Figure 1. mRNA and protein expression levels of RBMS3 in clinical samples. (A) Scatter plots of the relative expression of RBMS3 mRNA in tumors and normal tissues. (B) Bar plots of RBMS3 mRNA expression in GBC tissues compared with normal tissues. Data for each patient is presented as the log2 ratio of tumor tissue/normal tissue. (C) The protein expression level of RBMS3 was analyzed by western blot assay. Representative protein expression level of RBMS3 in 6 pairs of tumor samples (T) and corresponding normal controls (N). GAPDH was used as an endogenous control. RBMS3, RNA binding motif, single-stranded interacting protein 3; GBC, gallbladder carcinoma.

Immunostaining for RBMS3

To elucidate the biological significance of RBMS3 in GBC, RBMS3 protein expression was analyzed in a tissue microarray (TMA) of 125 clinical GBC tissue samples and 47 normal controls using IHC. In agreement with previous studies, the positive immunohistochemical staining was predominantly located in the cytoplasm and/or nucleus (12,13). The expression levels of RBMS3 in the cytoplasm and nucleus are summarized in Table II. The results revealed that nuclear RBMS3 and cytoplasmic RBMS3 expression in GBC were significantly lower than those in the normal controls (P=0.004 and P=0.005, respectively; data not shown). Representative images of RBMS3 immunohistochemical staining in GBC tissue and normal controls are shown in Fig. 2A. In summary, the present results revealed that RBMS3 was downregulated in GBC.

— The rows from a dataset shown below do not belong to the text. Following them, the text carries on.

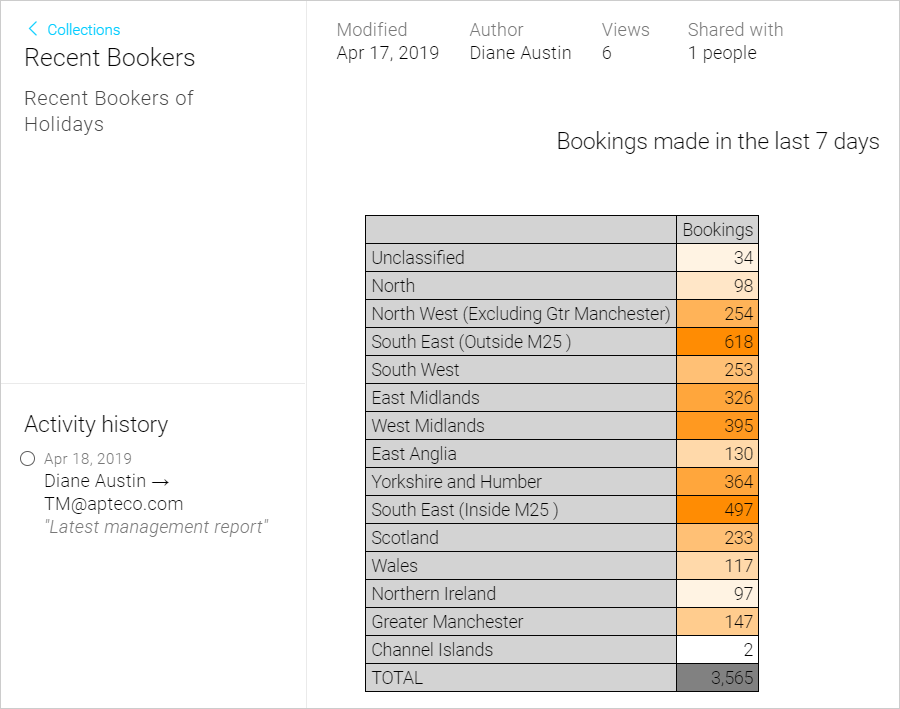
Task: Open the Collections link
Action: tap(84, 29)
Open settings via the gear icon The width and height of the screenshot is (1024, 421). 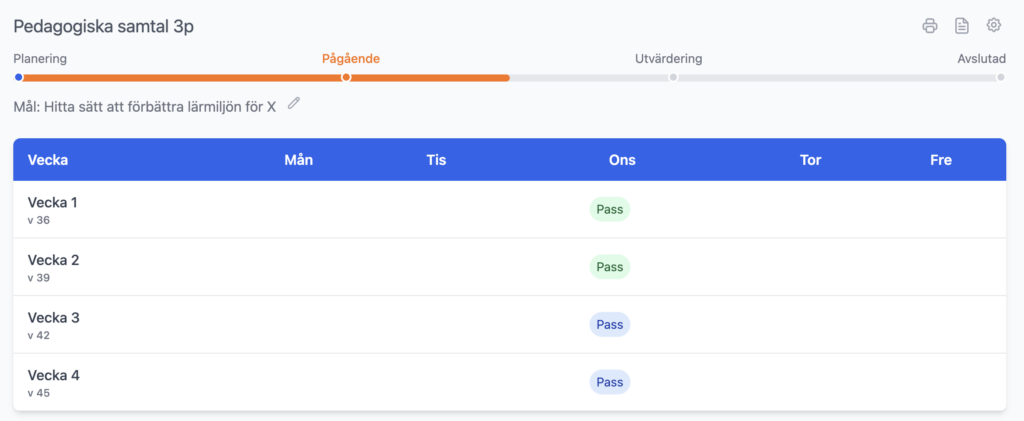(993, 26)
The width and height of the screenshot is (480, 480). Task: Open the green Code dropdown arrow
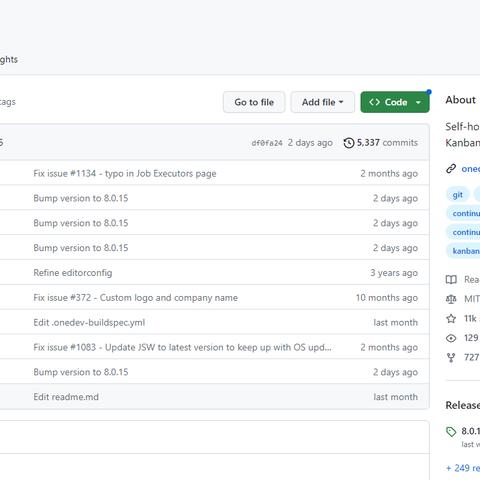(x=418, y=102)
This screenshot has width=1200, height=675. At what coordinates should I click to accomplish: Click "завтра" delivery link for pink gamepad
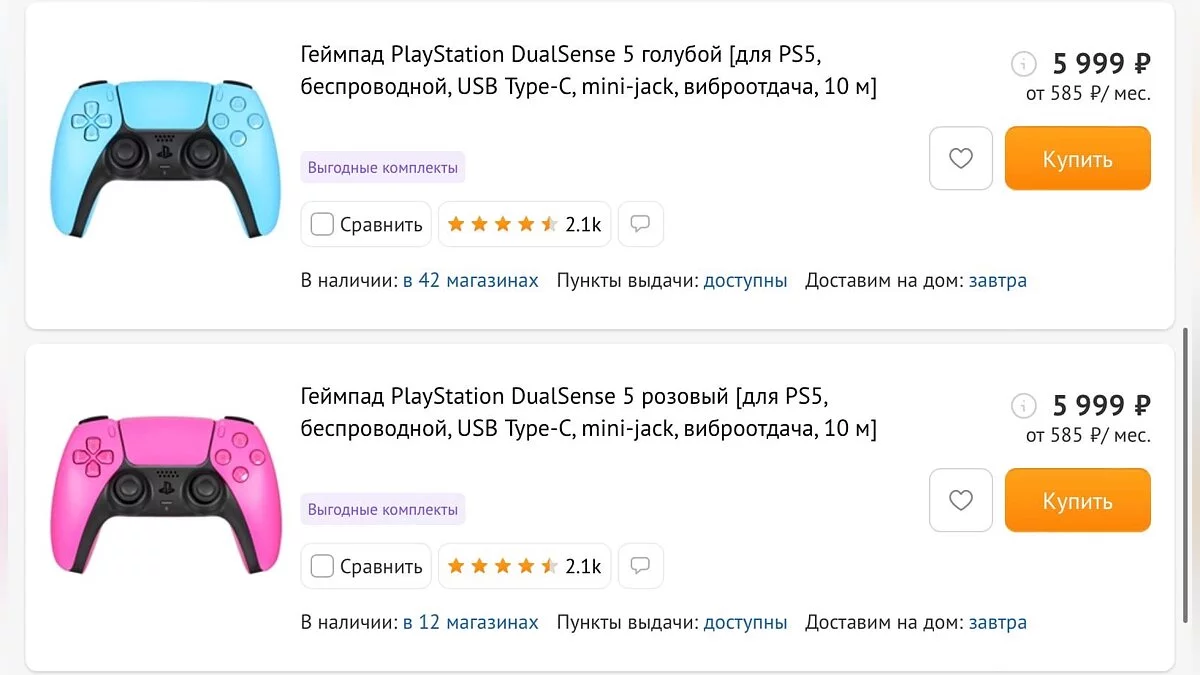[997, 622]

Figure 2. Immunohistochemical staining of RBMS3 and CD34 protein in GBC and random normal gallbladder tissues. (A) Representative images of RBMS3 and CD34 as follows: Normal gallbladder tissues (N) with cytoplasmic RBMS3+ expression (n1 and n2) and low MVD (n3 and n4) expression; middle differentiated (M) GBC with cytoplasmic RBMS3+ expression (m1 and m2) and low MVD (m3 and m4) expression; poorly differentiated (P) GBC with cytoplasmic RBMS3− expression (p1 and p2) and high MVD (p3 and p4) expression. Magnification: ×100 (n1, n3, m1, m3, p1 and p3) and ×400 insertion ×200 (n2, n4, m2, m4, p2 and p4). (B) Immunoreactivity scores of cytoplasmic RBMS3 and nuclear RBMS3 staining in (a and b) normal gallbladder tissues and tumor tissues, (c) high/moderate and low/undifferentiated, (d) LNM-negative and LNM-positive, and (e) TNM-I/II and TNM-III/IV are represented as the mean ± SEM. (C) MVD counts of tumor tissues. (a) MVD counting in tumor tissues with cytoplasmic RBMS3+ and cytoplasmic RBMS3− expression; (b) MVD counting in tumor tissues with nuclear RBMS3+ and nuclear RBMS3− expression. *P<0.05, **P<0.01, ***P<0.001 vs. NC. ns, not significant; RBMS3, RNA binding motif, single-stranded interacting protein 3; GBC, gallbladder carcinoma; MVD, microvessel density; LNM, lymph node metastasis.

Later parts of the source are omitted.